你的任务 |
**1)** 根据介绍PyTorch优化器的节选,最基本的梯度下降算法对应PyTorch里的哪一个优化器?
**2)** 请接着介绍PyTorch优化器的节选最后一句往下写,续写一段内容。

阅读节选 |

7.11用逻辑回归对Titanic数据进行训练
之前我们已经讲了逻辑回归的原理,以及如何在PyTorch里定义Dataset和DataLoader,如何在PyTorch里定义一个逻辑回归模型。这一节,我们就把它们组合起来,实现一个完整的在PyTorch里训练的代码。
7.11.1PyTorch里的优化器
之前我们手动实现多元线性回归时,我们自己对每个参数进行梯度计算,然后对每个参数根据学习率和梯度进行参数的更新。对于少量参数还可以,如果有几十亿参数需要你管理,那还是有不少工作的,另外我们之前学过的梯度更新算法还很简单,后边还有更负责的梯度更新策略。
为此PyTorch里专门提取出了优化器(Optimizer)类,它主要有以下的功能:
- 管理参数,对参数进行更新。
- 封装对参数进行梯度更新的算法。
- 提供在训练过程中管理学习率的接口。
我们之前学习的最基本的梯度下降的算法,对应PyTorch里的torch.optim.SGD
优化器。我们之前讲SGD是随机梯度下降,每次只用一个样本的loss计算梯度,更新模型参数。这是严格的定义,但是PyTorch里的SGD优化器并没有要求只能利用一条数据计算loss。
使用SGD优化器的伪代码如下:
## 定义优化器,传入模型的参数,并且设置固定的学习率
optimizer = torch.optim.SGD(model.parameters(), lr=0.1)
for epoch in range(epochs):
for features,labels in DataLoader(myDataset, batch_size=256):
optimizer.zero_grad() ##优化器清理管理参数的梯度值。
loss = forward_and_compute_loss(features, labels) ##前向传播并计算loss
loss.backward() ##loss反向传播,每个参数计算梯度
optimizer.step() ##优化器进行参数更新
上边的代码中optimizer.zero_grad()
你可能会疑惑,这里做一下解释。每个可训练的参数都有一个关联的梯度值。每次loss的后向传播时,新计算的梯度值都会累加在原来每个参数的梯度上。直到调用optimizer.zero_grad()
,才会将这个优化器管理的参数对应的梯度值设置为0。
在每一个训练的step里:
- optimizer把自己管理参数的梯度值都置为0。
- 计算loss。
- loss反向传播,计算出每个参数的梯度值。
- optimizer根据每个参数的梯度值,和优化器算法,学习率来更新参数。

所给清单 |
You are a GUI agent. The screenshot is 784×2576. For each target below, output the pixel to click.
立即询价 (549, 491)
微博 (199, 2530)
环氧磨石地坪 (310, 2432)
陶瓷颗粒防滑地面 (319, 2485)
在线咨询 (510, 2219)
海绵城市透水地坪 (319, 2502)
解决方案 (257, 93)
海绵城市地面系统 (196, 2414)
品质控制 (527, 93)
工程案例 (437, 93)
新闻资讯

练习答案 |
**1)** 对应的是torch.optim.SGD优化器。

**2)**
7.11.2数据集的划分
Titanic这份数据集源自Kaggle的竞赛数据。你下载的数据集里有train.csv, test.csv, gender_submission.csv,其中trian.csv是训练数据集,test.csv是测试数据集,其中只有feature,不包含Label。其中gender_submission.csv是一份示例的提交Kaggle网站的文件。其中的值并不是test.csv里样本的真实Label值。
train.csv里有891条数据,我们用前800条数据作为训练集,放入train.csv文件。后91条数据作为验证集,放入validation.csv文件,这里需要你手动构建validation数据集。
7.11.3Titanic逻辑回归代码
我们来完整实现一下对Titanic数据进行逻辑回归模型训练。
from torch.utils.data import Dataset, DataLoader
import torch
import torch.nn as nn
import pandas as pd
class LogisticRegressionModel(nn.Module):
def __init__(self, input_dim):
super().__init__()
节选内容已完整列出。